Time-obsessive Wilbur Kroop must have gone off the rails. A murder trial is chugging along in Court 67, and neither accused nor counsel are anywhere near the building. However exhausted, Arthur will find the strength to demand a mistrial.

Who was on today’s list? Several denizens of Bamfield. The Cotters of Cotters’ Cottage. Holly Hoover, the seafaring hooker.

The taxi gets jammed in a one-way street, so Arthur jogs the last block, through the Great Hall and into the barristers’ room. He fumbles with his locker combination. Shirt, dickey, gown. What a tragedy-he’d been getting on with Kroop, and now must face his wrath. Privileges will be withdrawn, objections overruled.

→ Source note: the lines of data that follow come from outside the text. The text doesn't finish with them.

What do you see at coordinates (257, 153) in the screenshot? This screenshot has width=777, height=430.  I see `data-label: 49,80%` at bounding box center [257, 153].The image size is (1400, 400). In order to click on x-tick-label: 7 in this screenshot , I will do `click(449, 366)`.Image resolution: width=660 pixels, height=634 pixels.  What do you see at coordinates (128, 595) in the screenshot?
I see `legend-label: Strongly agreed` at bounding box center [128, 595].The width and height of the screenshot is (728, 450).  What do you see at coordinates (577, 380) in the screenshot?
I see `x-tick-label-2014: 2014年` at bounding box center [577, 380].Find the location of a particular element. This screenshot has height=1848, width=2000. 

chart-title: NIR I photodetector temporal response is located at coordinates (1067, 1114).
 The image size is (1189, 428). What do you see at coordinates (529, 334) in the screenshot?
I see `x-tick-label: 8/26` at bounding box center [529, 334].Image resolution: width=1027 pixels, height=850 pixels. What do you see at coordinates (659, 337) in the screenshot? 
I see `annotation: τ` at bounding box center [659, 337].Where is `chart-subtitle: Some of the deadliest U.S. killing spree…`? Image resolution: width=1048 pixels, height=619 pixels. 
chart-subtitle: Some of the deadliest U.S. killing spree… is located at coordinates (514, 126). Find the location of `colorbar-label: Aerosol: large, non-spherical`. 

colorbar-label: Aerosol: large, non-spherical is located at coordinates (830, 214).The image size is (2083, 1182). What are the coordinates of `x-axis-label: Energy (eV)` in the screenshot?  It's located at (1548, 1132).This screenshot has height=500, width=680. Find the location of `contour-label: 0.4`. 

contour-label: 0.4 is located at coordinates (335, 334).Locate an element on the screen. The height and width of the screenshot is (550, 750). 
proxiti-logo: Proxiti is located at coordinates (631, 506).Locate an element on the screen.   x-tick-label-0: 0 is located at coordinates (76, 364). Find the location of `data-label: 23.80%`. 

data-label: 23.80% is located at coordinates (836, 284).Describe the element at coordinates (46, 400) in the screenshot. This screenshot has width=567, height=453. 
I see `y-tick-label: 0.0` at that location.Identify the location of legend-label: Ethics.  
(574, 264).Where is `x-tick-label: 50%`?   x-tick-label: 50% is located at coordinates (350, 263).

He takes a deep breath, then enters 67, and stands for a moment in a fog of weariness, getting his bearings. Elderly, spindly Inez Cotter is in the witness stand. Buddy is by the far wall, shouting at her.

“Sorry, ma’am, but you’ll have to speak even louder. I want to be able to hear from across the room.”

“Is this better?” Her tiny, piping voice. “Three o’clock on Friday was the last time I ever seen or talked to her.”